_What to work on:_
Write the records out again, precisely as they stand.

_ _ _ _ _

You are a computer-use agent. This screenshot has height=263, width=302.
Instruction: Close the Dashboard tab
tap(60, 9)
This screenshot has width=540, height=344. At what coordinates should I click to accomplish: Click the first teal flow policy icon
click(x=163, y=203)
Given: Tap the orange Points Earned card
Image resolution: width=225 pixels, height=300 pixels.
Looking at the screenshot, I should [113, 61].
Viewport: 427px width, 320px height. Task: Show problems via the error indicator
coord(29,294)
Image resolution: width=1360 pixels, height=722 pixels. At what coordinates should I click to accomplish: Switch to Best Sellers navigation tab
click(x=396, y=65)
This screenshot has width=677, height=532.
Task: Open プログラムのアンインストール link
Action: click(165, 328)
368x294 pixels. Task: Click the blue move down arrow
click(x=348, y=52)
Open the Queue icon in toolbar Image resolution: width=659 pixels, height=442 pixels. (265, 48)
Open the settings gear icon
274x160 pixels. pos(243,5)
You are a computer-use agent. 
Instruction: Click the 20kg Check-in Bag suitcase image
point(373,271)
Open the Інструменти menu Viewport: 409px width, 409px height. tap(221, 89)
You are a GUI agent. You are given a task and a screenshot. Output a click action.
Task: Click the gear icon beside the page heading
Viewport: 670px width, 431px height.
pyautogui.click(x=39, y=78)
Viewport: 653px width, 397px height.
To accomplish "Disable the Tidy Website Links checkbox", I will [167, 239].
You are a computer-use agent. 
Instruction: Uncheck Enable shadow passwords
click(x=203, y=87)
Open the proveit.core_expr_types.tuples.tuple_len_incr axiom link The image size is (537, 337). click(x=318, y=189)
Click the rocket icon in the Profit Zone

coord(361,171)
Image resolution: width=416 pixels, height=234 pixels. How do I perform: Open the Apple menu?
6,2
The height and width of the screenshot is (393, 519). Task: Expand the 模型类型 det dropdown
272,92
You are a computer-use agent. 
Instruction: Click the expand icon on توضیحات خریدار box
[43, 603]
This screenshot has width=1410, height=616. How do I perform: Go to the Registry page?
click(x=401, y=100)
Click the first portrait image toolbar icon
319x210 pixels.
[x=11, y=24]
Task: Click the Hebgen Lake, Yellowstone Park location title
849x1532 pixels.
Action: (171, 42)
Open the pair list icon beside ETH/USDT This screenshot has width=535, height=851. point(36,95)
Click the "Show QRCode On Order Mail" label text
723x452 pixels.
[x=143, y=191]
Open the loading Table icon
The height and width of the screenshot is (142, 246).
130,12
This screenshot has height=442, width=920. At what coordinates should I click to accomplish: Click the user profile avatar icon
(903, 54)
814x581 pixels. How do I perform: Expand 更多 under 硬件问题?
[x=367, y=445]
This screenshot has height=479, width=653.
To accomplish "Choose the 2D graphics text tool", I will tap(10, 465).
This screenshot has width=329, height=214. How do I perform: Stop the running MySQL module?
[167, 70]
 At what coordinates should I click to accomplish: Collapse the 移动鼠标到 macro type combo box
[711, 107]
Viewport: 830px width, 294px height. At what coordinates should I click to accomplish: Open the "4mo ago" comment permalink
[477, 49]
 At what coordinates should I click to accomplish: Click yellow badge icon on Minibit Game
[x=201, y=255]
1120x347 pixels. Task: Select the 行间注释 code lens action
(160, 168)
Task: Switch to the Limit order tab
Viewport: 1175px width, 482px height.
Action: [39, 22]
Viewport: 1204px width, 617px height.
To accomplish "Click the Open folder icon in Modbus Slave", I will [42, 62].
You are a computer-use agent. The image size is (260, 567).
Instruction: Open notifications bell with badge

_ _ _ _ _

_Response box:_
You are a computer-use agent. This screenshot has height=263, width=302.
Instruction: Close the Dashboard tab
tap(60, 9)
This screenshot has width=540, height=344. At what coordinates should I click to accomplish: Click the first teal flow policy icon
click(x=163, y=203)
Given: Tap the orange Points Earned card
Image resolution: width=225 pixels, height=300 pixels.
Looking at the screenshot, I should [113, 61].
Viewport: 427px width, 320px height. Task: Show problems via the error indicator
coord(29,294)
Image resolution: width=1360 pixels, height=722 pixels. At what coordinates should I click to accomplish: Switch to Best Sellers navigation tab
click(x=396, y=65)
This screenshot has width=677, height=532.
Task: Open プログラムのアンインストール link
Action: click(165, 328)
368x294 pixels. Task: Click the blue move down arrow
click(x=348, y=52)
Open the Queue icon in toolbar Image resolution: width=659 pixels, height=442 pixels. (265, 48)
Open the settings gear icon
274x160 pixels. pos(243,5)
You are a computer-use agent. 
Instruction: Click the 20kg Check-in Bag suitcase image
point(373,271)
Open the Інструменти menu Viewport: 409px width, 409px height. tap(221, 89)
You are a GUI agent. You are given a task and a screenshot. Output a click action.
Task: Click the gear icon beside the page heading
Viewport: 670px width, 431px height.
pyautogui.click(x=39, y=78)
Viewport: 653px width, 397px height.
To accomplish "Disable the Tidy Website Links checkbox", I will [167, 239].
You are a computer-use agent. 
Instruction: Uncheck Enable shadow passwords
click(x=203, y=87)
Open the proveit.core_expr_types.tuples.tuple_len_incr axiom link The image size is (537, 337). click(x=318, y=189)
Click the rocket icon in the Profit Zone

coord(361,171)
Image resolution: width=416 pixels, height=234 pixels. How do I perform: Open the Apple menu?
6,2
The height and width of the screenshot is (393, 519). Task: Expand the 模型类型 det dropdown
272,92
You are a computer-use agent. 
Instruction: Click the expand icon on توضیحات خریدار box
[43, 603]
This screenshot has width=1410, height=616. How do I perform: Go to the Registry page?
click(x=401, y=100)
Click the first portrait image toolbar icon
319x210 pixels.
[x=11, y=24]
Task: Click the Hebgen Lake, Yellowstone Park location title
849x1532 pixels.
Action: (171, 42)
Open the pair list icon beside ETH/USDT This screenshot has width=535, height=851. point(36,95)
Click the "Show QRCode On Order Mail" label text
723x452 pixels.
[x=143, y=191]
Open the loading Table icon
The height and width of the screenshot is (142, 246).
130,12
This screenshot has height=442, width=920. At what coordinates should I click to accomplish: Click the user profile avatar icon
(903, 54)
814x581 pixels. How do I perform: Expand 更多 under 硬件问题?
[x=367, y=445]
This screenshot has height=479, width=653.
To accomplish "Choose the 2D graphics text tool", I will tap(10, 465).
This screenshot has width=329, height=214. How do I perform: Stop the running MySQL module?
[167, 70]
 At what coordinates should I click to accomplish: Collapse the 移动鼠标到 macro type combo box
[711, 107]
Viewport: 830px width, 294px height. At what coordinates should I click to accomplish: Open the "4mo ago" comment permalink
[477, 49]
 At what coordinates should I click to accomplish: Click yellow badge icon on Minibit Game
[x=201, y=255]
1120x347 pixels. Task: Select the 行间注释 code lens action
(160, 168)
Task: Switch to the Limit order tab
Viewport: 1175px width, 482px height.
Action: [39, 22]
Viewport: 1204px width, 617px height.
To accomplish "Click the Open folder icon in Modbus Slave", I will [42, 62].
You are a computer-use agent. The image size is (260, 567).
Instruction: Open notifications bell with badge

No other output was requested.